« Thich Nhat Hanh veut que l’on soit concentré sur ce qu’il a à dire, pas sur qui il est » Entretien avec Marc J. Francis, réalisateur de Walk With Me

Regard bleu, sourire aux lèvres, Marc J. Francis se déplace comme s’il était parfaitement ancré dans la terre. Le cinéaste tire de son expérience un bien-être évident. Il se replonge pour nous dans la conception de ce documentaire sur la Pleine conscience co-réalisé avec Max Pugh avec qui il avait déjà collaboré sur Black Gold. Walk With Me était en avant-première au festival d’Ostende et dans plusieurs villes de Belgique. L’occasion de connecter le public par des marches méditatives comme ce fut le cas à Los Angeles où il est allé lentement jusqu’au cinéma découvrir le film. Marc J. Francis raconte l’air encore très étonné ces phénomènes de marches qui ont dépassé le film. Ce documentaire se penche sur la vie du Village des Pruniers en France, monastère dirigé par Thich Nhat Hanh l’un des grands maitres du bouddhisme dans le monde.

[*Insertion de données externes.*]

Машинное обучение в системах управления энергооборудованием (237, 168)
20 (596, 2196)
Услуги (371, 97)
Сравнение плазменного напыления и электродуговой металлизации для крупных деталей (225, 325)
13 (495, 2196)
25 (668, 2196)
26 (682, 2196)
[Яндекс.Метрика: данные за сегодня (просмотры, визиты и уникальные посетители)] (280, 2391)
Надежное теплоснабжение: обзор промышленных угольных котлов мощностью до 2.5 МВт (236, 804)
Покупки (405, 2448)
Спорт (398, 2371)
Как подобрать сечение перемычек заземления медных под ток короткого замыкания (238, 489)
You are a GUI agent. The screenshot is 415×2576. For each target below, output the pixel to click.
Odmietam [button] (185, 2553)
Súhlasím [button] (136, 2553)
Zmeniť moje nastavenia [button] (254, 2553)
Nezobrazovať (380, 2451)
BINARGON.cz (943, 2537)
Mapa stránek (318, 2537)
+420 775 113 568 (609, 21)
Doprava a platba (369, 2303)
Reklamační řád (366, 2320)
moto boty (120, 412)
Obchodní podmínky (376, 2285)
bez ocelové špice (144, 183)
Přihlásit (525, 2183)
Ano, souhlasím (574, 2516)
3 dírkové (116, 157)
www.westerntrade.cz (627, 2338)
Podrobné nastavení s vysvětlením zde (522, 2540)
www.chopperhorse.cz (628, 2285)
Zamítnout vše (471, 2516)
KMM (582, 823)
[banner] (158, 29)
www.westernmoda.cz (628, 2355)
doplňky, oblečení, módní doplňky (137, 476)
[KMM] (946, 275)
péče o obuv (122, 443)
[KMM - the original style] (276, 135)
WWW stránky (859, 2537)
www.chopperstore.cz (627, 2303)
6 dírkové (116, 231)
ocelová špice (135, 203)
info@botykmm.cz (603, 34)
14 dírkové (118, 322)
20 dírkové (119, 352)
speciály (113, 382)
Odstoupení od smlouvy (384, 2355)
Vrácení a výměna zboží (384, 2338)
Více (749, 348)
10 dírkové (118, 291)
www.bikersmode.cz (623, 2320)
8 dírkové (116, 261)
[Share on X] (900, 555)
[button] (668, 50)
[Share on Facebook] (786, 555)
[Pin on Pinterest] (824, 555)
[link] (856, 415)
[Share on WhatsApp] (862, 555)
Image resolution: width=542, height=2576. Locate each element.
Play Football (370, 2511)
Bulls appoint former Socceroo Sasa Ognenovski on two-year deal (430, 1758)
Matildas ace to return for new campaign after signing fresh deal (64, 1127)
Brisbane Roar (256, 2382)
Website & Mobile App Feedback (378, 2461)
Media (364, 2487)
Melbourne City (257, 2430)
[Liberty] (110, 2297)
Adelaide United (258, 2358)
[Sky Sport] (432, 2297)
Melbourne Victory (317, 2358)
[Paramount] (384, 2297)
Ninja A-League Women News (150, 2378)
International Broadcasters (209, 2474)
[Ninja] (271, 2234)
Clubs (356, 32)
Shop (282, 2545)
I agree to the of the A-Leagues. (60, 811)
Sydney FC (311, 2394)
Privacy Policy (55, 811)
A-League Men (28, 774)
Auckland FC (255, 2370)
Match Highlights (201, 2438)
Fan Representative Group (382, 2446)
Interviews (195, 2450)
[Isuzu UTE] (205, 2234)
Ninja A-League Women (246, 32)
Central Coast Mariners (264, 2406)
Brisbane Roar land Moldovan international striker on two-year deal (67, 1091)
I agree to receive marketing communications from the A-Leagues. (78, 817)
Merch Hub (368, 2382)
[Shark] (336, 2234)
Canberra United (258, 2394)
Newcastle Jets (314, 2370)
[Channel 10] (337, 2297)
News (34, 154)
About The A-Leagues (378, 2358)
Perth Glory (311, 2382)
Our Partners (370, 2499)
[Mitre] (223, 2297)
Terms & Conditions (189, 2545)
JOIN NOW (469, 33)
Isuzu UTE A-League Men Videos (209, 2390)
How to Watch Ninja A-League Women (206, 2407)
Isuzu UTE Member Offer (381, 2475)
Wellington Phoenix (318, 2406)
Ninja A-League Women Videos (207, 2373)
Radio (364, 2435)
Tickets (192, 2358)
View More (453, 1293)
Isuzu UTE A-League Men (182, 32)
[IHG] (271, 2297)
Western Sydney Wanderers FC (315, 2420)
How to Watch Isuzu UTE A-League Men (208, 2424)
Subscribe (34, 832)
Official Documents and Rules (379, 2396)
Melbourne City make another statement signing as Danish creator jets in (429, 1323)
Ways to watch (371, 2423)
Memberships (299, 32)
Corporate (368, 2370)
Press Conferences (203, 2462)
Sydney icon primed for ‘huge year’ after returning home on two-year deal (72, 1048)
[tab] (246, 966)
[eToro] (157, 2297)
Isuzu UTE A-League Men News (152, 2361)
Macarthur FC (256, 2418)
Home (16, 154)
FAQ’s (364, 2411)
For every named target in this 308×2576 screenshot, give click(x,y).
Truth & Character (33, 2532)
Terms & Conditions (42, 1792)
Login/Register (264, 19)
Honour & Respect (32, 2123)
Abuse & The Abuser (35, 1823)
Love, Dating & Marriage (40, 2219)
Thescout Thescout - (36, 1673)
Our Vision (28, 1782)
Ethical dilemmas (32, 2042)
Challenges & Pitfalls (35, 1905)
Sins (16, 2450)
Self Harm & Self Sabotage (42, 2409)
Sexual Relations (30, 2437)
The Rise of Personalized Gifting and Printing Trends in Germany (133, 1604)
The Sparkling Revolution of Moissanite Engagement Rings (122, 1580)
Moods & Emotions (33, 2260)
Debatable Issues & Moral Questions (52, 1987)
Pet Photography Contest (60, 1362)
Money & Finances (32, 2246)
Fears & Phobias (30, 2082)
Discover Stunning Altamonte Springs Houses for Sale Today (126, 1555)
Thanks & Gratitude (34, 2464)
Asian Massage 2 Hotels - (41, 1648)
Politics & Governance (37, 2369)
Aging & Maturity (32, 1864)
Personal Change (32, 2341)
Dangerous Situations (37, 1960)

Stéphanie Lannoy : D’où vient le projet du film ?

Marc J. Francis : Le frère de Max Pugh, coréalisateur de ce film, est moine au village des Pruniers. Le monastère a décidé d’inviter des réalisateurs, alors qu’ils n’avaient jamais permis cela auparavant. Le frère de Max l’a contacté et celui-ci m’a convié à co-réaliser ce film.

Quelle expérience de la Pleine Conscience aviez-vous à ce moment là ?  Aucune ! (rires), Mais j’étais vraiment très curieux.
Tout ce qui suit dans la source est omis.